-------- Input records

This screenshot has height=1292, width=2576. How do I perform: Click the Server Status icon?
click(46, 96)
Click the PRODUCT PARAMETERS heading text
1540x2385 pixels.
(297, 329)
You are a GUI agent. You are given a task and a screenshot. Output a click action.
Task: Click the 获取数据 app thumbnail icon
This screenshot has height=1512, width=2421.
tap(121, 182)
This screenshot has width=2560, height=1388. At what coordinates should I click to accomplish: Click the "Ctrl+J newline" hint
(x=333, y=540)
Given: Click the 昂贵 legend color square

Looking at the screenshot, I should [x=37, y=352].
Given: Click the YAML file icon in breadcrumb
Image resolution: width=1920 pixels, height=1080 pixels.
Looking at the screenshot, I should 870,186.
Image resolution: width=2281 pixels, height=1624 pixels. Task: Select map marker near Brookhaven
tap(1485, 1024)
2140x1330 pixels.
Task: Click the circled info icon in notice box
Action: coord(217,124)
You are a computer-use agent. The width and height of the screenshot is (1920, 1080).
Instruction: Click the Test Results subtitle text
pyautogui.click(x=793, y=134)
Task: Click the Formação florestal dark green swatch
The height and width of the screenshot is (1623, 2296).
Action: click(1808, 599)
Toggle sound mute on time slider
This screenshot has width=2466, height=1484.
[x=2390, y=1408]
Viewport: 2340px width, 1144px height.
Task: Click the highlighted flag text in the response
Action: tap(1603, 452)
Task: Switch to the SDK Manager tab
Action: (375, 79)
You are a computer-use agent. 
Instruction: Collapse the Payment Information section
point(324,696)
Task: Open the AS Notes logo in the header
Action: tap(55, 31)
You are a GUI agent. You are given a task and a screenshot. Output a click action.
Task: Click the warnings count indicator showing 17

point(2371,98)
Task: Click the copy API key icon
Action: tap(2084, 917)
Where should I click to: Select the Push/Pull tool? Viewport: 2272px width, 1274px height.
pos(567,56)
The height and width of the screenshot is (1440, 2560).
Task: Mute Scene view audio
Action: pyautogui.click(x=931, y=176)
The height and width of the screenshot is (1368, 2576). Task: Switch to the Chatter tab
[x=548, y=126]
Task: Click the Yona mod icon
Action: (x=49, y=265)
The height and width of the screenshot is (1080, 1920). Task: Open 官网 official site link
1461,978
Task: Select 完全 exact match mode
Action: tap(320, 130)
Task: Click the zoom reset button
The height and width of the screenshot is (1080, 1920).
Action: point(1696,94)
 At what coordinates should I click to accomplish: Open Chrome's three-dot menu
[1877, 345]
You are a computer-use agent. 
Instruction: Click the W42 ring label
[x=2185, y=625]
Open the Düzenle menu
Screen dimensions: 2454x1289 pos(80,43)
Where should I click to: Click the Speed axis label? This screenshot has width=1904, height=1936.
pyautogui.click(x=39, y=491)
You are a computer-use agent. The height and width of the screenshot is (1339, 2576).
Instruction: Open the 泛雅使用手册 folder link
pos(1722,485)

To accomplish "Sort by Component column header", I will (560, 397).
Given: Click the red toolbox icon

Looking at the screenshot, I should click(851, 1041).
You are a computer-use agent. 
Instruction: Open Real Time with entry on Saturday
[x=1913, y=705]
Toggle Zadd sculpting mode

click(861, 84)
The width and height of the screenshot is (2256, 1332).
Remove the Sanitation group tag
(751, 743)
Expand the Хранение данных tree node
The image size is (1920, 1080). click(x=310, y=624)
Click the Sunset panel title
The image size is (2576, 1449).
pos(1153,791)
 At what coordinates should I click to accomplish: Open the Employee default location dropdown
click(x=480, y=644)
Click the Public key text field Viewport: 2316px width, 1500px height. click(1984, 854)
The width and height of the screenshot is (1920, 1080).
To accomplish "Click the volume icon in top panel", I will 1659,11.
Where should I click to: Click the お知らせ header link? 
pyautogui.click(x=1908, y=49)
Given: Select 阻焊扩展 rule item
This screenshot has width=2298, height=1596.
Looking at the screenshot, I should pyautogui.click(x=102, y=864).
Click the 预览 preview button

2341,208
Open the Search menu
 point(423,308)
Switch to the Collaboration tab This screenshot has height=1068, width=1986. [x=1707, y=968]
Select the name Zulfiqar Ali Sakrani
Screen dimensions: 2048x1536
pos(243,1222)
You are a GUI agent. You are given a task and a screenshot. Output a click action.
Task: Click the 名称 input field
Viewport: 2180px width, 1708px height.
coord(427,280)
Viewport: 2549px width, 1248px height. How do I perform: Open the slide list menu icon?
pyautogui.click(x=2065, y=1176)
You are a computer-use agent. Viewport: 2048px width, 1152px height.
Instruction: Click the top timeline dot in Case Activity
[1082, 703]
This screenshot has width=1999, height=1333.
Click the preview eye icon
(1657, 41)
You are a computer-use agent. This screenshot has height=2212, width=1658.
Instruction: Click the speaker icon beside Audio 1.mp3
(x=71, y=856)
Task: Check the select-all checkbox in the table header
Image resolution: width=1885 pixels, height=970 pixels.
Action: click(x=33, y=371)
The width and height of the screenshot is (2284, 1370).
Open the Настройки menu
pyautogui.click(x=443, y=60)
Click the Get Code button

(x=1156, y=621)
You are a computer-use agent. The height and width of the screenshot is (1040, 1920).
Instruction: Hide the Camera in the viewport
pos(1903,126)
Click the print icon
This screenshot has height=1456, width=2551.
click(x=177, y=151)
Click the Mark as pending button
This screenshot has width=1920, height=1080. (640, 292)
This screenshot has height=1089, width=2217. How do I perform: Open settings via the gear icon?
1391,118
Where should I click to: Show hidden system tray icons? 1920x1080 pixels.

----------------

:: Work item ::
The answer is the full data, repeated exactly as shown.

:: Written answer ::
This screenshot has height=1292, width=2576. How do I perform: Click the Server Status icon?
click(46, 96)
Click the PRODUCT PARAMETERS heading text
1540x2385 pixels.
(297, 329)
You are a GUI agent. You are given a task and a screenshot. Output a click action.
Task: Click the 获取数据 app thumbnail icon
This screenshot has height=1512, width=2421.
tap(121, 182)
This screenshot has width=2560, height=1388. At what coordinates should I click to accomplish: Click the "Ctrl+J newline" hint
(x=333, y=540)
Given: Click the 昂贵 legend color square

Looking at the screenshot, I should [x=37, y=352].
Given: Click the YAML file icon in breadcrumb
Image resolution: width=1920 pixels, height=1080 pixels.
Looking at the screenshot, I should 870,186.
Image resolution: width=2281 pixels, height=1624 pixels. Task: Select map marker near Brookhaven
tap(1485, 1024)
2140x1330 pixels.
Task: Click the circled info icon in notice box
Action: coord(217,124)
You are a computer-use agent. The width and height of the screenshot is (1920, 1080).
Instruction: Click the Test Results subtitle text
pyautogui.click(x=793, y=134)
Task: Click the Formação florestal dark green swatch
The height and width of the screenshot is (1623, 2296).
Action: click(1808, 599)
Toggle sound mute on time slider
This screenshot has width=2466, height=1484.
[x=2390, y=1408]
Viewport: 2340px width, 1144px height.
Task: Click the highlighted flag text in the response
Action: tap(1603, 452)
Task: Switch to the SDK Manager tab
Action: (375, 79)
You are a computer-use agent. 
Instruction: Collapse the Payment Information section
point(324,696)
Task: Open the AS Notes logo in the header
Action: tap(55, 31)
You are a GUI agent. You are given a task and a screenshot. Output a click action.
Task: Click the warnings count indicator showing 17

point(2371,98)
Task: Click the copy API key icon
Action: tap(2084, 917)
Where should I click to: Select the Push/Pull tool? Viewport: 2272px width, 1274px height.
pos(567,56)
The height and width of the screenshot is (1440, 2560).
Task: Mute Scene view audio
Action: pyautogui.click(x=931, y=176)
The height and width of the screenshot is (1368, 2576). Task: Switch to the Chatter tab
[x=548, y=126]
Task: Click the Yona mod icon
Action: (x=49, y=265)
The height and width of the screenshot is (1080, 1920). Task: Open 官网 official site link
1461,978
Task: Select 完全 exact match mode
Action: tap(320, 130)
Task: Click the zoom reset button
The height and width of the screenshot is (1080, 1920).
Action: point(1696,94)
 At what coordinates should I click to accomplish: Open Chrome's three-dot menu
[1877, 345]
You are a computer-use agent. 
Instruction: Click the W42 ring label
[x=2185, y=625]
Open the Düzenle menu
Screen dimensions: 2454x1289 pos(80,43)
Where should I click to: Click the Speed axis label? This screenshot has width=1904, height=1936.
pyautogui.click(x=39, y=491)
You are a computer-use agent. The height and width of the screenshot is (1339, 2576).
Instruction: Open the 泛雅使用手册 folder link
pos(1722,485)

To accomplish "Sort by Component column header", I will (560, 397).
Given: Click the red toolbox icon

Looking at the screenshot, I should click(851, 1041).
You are a computer-use agent. 
Instruction: Open Real Time with entry on Saturday
[x=1913, y=705]
Toggle Zadd sculpting mode

click(861, 84)
The width and height of the screenshot is (2256, 1332).
Remove the Sanitation group tag
(751, 743)
Expand the Хранение данных tree node
The image size is (1920, 1080). click(x=310, y=624)
Click the Sunset panel title
The image size is (2576, 1449).
pos(1153,791)
 At what coordinates should I click to accomplish: Open the Employee default location dropdown
click(x=480, y=644)
Click the Public key text field Viewport: 2316px width, 1500px height. click(1984, 854)
The width and height of the screenshot is (1920, 1080).
To accomplish "Click the volume icon in top panel", I will 1659,11.
Where should I click to: Click the お知らせ header link? 
pyautogui.click(x=1908, y=49)
Given: Select 阻焊扩展 rule item
This screenshot has width=2298, height=1596.
Looking at the screenshot, I should pyautogui.click(x=102, y=864).
Click the 预览 preview button

2341,208
Open the Search menu
 point(423,308)
Switch to the Collaboration tab This screenshot has height=1068, width=1986. [x=1707, y=968]
Select the name Zulfiqar Ali Sakrani
Screen dimensions: 2048x1536
pos(243,1222)
You are a GUI agent. You are given a task and a screenshot. Output a click action.
Task: Click the 名称 input field
Viewport: 2180px width, 1708px height.
coord(427,280)
Viewport: 2549px width, 1248px height. How do I perform: Open the slide list menu icon?
pyautogui.click(x=2065, y=1176)
You are a computer-use agent. Viewport: 2048px width, 1152px height.
Instruction: Click the top timeline dot in Case Activity
[1082, 703]
This screenshot has width=1999, height=1333.
Click the preview eye icon
(1657, 41)
You are a computer-use agent. This screenshot has height=2212, width=1658.
Instruction: Click the speaker icon beside Audio 1.mp3
(x=71, y=856)
Task: Check the select-all checkbox in the table header
Image resolution: width=1885 pixels, height=970 pixels.
Action: click(x=33, y=371)
The width and height of the screenshot is (2284, 1370).
Open the Настройки menu
pyautogui.click(x=443, y=60)
Click the Get Code button

(x=1156, y=621)
You are a computer-use agent. The height and width of the screenshot is (1040, 1920).
Instruction: Hide the Camera in the viewport
pos(1903,126)
Click the print icon
This screenshot has height=1456, width=2551.
click(x=177, y=151)
Click the Mark as pending button
This screenshot has width=1920, height=1080. (640, 292)
This screenshot has height=1089, width=2217. How do I perform: Open settings via the gear icon?
1391,118
Where should I click to: Show hidden system tray icons? 1920x1080 pixels.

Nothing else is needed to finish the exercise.